(Stored items)
▬▬▬▬▬▬

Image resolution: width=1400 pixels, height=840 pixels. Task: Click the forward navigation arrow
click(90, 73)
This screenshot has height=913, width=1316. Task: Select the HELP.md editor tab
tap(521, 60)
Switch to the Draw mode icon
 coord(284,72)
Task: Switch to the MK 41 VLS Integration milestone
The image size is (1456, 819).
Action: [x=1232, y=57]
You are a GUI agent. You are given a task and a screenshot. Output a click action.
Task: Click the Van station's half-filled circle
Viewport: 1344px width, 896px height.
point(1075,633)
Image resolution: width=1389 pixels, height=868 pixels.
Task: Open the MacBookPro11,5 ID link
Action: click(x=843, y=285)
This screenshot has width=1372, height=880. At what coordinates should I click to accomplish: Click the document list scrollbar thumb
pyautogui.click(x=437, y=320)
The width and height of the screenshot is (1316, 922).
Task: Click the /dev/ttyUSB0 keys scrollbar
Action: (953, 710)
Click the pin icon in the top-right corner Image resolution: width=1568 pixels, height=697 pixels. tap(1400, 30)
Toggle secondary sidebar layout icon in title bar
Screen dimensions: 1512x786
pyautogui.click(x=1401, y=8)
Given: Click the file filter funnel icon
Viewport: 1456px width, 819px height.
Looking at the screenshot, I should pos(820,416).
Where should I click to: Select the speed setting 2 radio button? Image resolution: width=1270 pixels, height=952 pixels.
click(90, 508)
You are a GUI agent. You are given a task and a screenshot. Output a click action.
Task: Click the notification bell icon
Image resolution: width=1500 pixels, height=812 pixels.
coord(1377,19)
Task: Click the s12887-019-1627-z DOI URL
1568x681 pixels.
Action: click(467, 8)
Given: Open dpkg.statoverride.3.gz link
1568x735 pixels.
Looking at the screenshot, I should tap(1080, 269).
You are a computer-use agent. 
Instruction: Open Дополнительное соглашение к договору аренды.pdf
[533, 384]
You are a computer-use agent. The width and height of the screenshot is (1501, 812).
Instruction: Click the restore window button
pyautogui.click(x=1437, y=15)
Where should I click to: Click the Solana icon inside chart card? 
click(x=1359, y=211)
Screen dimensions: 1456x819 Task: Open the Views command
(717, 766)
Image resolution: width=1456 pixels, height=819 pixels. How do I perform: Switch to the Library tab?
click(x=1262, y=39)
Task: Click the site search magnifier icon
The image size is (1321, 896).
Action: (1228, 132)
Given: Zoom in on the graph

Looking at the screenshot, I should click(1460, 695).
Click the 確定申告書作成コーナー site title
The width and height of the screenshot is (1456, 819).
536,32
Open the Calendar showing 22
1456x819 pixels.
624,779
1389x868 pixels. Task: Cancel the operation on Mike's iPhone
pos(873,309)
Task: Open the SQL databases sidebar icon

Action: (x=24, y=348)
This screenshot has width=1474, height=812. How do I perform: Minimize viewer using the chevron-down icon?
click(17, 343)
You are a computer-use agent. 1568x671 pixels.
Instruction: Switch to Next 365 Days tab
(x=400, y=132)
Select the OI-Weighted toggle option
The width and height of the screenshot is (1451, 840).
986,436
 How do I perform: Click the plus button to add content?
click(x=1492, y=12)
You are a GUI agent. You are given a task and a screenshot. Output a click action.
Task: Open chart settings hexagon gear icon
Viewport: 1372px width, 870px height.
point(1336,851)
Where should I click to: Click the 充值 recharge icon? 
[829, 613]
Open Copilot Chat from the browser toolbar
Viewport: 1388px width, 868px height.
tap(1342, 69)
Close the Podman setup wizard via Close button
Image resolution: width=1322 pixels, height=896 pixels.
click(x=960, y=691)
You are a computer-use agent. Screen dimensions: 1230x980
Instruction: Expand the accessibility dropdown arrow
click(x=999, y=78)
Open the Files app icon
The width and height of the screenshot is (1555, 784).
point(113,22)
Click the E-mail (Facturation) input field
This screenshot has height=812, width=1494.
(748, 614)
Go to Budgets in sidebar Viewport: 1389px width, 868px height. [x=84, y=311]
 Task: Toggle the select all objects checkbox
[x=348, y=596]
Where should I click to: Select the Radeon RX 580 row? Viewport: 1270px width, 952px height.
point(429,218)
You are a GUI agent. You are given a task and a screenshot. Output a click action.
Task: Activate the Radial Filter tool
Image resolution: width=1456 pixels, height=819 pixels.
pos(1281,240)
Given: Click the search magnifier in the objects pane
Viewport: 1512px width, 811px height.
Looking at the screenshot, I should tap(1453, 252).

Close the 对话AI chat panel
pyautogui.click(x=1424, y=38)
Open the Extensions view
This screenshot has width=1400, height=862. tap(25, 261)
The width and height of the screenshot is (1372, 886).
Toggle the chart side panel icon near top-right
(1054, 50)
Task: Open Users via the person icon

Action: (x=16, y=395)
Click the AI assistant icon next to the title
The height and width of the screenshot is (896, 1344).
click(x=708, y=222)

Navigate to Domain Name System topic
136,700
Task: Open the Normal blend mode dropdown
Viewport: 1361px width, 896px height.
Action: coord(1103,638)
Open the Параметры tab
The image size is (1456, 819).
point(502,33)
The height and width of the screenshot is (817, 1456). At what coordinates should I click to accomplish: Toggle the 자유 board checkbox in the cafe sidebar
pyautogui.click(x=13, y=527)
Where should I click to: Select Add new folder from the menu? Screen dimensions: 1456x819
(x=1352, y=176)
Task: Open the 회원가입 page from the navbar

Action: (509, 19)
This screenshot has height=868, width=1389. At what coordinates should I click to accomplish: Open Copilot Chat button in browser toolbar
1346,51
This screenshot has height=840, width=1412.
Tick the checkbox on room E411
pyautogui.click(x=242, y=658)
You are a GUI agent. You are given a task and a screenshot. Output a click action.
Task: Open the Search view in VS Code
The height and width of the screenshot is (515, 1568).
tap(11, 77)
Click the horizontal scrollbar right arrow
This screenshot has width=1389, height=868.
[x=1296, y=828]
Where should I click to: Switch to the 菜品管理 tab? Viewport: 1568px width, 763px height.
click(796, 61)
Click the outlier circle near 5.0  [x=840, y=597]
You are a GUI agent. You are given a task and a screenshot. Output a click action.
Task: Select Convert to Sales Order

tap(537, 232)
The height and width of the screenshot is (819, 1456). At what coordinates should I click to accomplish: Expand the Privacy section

▬▬▬▬▬▬

What needs to be done ->
Return the records in full. Omit nothing.

Worked solution ->
Image resolution: width=1400 pixels, height=840 pixels. Task: Click the forward navigation arrow
click(90, 73)
This screenshot has height=913, width=1316. Task: Select the HELP.md editor tab
tap(521, 60)
Switch to the Draw mode icon
 coord(284,72)
Task: Switch to the MK 41 VLS Integration milestone
The image size is (1456, 819).
Action: [x=1232, y=57]
You are a GUI agent. You are given a task and a screenshot. Output a click action.
Task: Click the Van station's half-filled circle
Viewport: 1344px width, 896px height.
point(1075,633)
Image resolution: width=1389 pixels, height=868 pixels.
Task: Open the MacBookPro11,5 ID link
Action: click(x=843, y=285)
This screenshot has width=1372, height=880. At what coordinates should I click to accomplish: Click the document list scrollbar thumb
pyautogui.click(x=437, y=320)
The width and height of the screenshot is (1316, 922).
Task: Click the /dev/ttyUSB0 keys scrollbar
Action: (953, 710)
Click the pin icon in the top-right corner Image resolution: width=1568 pixels, height=697 pixels. tap(1400, 30)
Toggle secondary sidebar layout icon in title bar
Screen dimensions: 1512x786
pyautogui.click(x=1401, y=8)
Given: Click the file filter funnel icon
Viewport: 1456px width, 819px height.
Looking at the screenshot, I should pos(820,416).
Where should I click to: Select the speed setting 2 radio button? Image resolution: width=1270 pixels, height=952 pixels.
click(90, 508)
You are a GUI agent. You are given a task and a screenshot. Output a click action.
Task: Click the notification bell icon
Image resolution: width=1500 pixels, height=812 pixels.
coord(1377,19)
Task: Click the s12887-019-1627-z DOI URL
1568x681 pixels.
Action: click(467, 8)
Given: Open dpkg.statoverride.3.gz link
1568x735 pixels.
Looking at the screenshot, I should tap(1080, 269).
You are a computer-use agent. 
Instruction: Open Дополнительное соглашение к договору аренды.pdf
[533, 384]
You are a computer-use agent. The width and height of the screenshot is (1501, 812).
Instruction: Click the restore window button
pyautogui.click(x=1437, y=15)
Where should I click to: Click the Solana icon inside chart card? 
click(x=1359, y=211)
Screen dimensions: 1456x819 Task: Open the Views command
(717, 766)
Image resolution: width=1456 pixels, height=819 pixels. How do I perform: Switch to the Library tab?
click(x=1262, y=39)
Task: Click the site search magnifier icon
The image size is (1321, 896).
Action: (1228, 132)
Given: Zoom in on the graph

Looking at the screenshot, I should click(1460, 695).
Click the 確定申告書作成コーナー site title
The width and height of the screenshot is (1456, 819).
536,32
Open the Calendar showing 22
1456x819 pixels.
624,779
1389x868 pixels. Task: Cancel the operation on Mike's iPhone
pos(873,309)
Task: Open the SQL databases sidebar icon

Action: (x=24, y=348)
This screenshot has width=1474, height=812. How do I perform: Minimize viewer using the chevron-down icon?
click(17, 343)
You are a computer-use agent. 1568x671 pixels.
Instruction: Switch to Next 365 Days tab
(x=400, y=132)
Select the OI-Weighted toggle option
The width and height of the screenshot is (1451, 840).
986,436
 How do I perform: Click the plus button to add content?
click(x=1492, y=12)
You are a GUI agent. You are given a task and a screenshot. Output a click action.
Task: Open chart settings hexagon gear icon
Viewport: 1372px width, 870px height.
point(1336,851)
Where should I click to: Click the 充值 recharge icon? 
[829, 613]
Open Copilot Chat from the browser toolbar
Viewport: 1388px width, 868px height.
tap(1342, 69)
Close the Podman setup wizard via Close button
Image resolution: width=1322 pixels, height=896 pixels.
click(x=960, y=691)
You are a computer-use agent. Screen dimensions: 1230x980
Instruction: Expand the accessibility dropdown arrow
click(x=999, y=78)
Open the Files app icon
The width and height of the screenshot is (1555, 784).
point(113,22)
Click the E-mail (Facturation) input field
This screenshot has height=812, width=1494.
(748, 614)
Go to Budgets in sidebar Viewport: 1389px width, 868px height. [x=84, y=311]
 Task: Toggle the select all objects checkbox
[x=348, y=596]
Where should I click to: Select the Radeon RX 580 row? Viewport: 1270px width, 952px height.
point(429,218)
You are a GUI agent. You are given a task and a screenshot. Output a click action.
Task: Activate the Radial Filter tool
Image resolution: width=1456 pixels, height=819 pixels.
pos(1281,240)
Given: Click the search magnifier in the objects pane
Viewport: 1512px width, 811px height.
Looking at the screenshot, I should tap(1453, 252).

Close the 对话AI chat panel
pyautogui.click(x=1424, y=38)
Open the Extensions view
This screenshot has width=1400, height=862. tap(25, 261)
The width and height of the screenshot is (1372, 886).
Toggle the chart side panel icon near top-right
(1054, 50)
Task: Open Users via the person icon

Action: (x=16, y=395)
Click the AI assistant icon next to the title
The height and width of the screenshot is (896, 1344).
click(x=708, y=222)

Navigate to Domain Name System topic
136,700
Task: Open the Normal blend mode dropdown
Viewport: 1361px width, 896px height.
Action: coord(1103,638)
Open the Параметры tab
The image size is (1456, 819).
point(502,33)
The height and width of the screenshot is (817, 1456). At what coordinates should I click to accomplish: Toggle the 자유 board checkbox in the cafe sidebar
pyautogui.click(x=13, y=527)
Where should I click to: Select Add new folder from the menu? Screen dimensions: 1456x819
(x=1352, y=176)
Task: Open the 회원가입 page from the navbar

Action: (509, 19)
This screenshot has height=868, width=1389. At what coordinates should I click to accomplish: Open Copilot Chat button in browser toolbar
1346,51
This screenshot has height=840, width=1412.
Tick the checkbox on room E411
pyautogui.click(x=242, y=658)
You are a GUI agent. You are given a task and a screenshot. Output a click action.
Task: Open the Search view in VS Code
The height and width of the screenshot is (515, 1568).
tap(11, 77)
Click the horizontal scrollbar right arrow
This screenshot has width=1389, height=868.
[x=1296, y=828]
Where should I click to: Switch to the 菜品管理 tab? Viewport: 1568px width, 763px height.
click(796, 61)
Click the outlier circle near 5.0  [x=840, y=597]
You are a GUI agent. You are given a task and a screenshot. Output a click action.
Task: Select Convert to Sales Order

tap(537, 232)
The height and width of the screenshot is (819, 1456). At what coordinates should I click to accomplish: Expand the Privacy section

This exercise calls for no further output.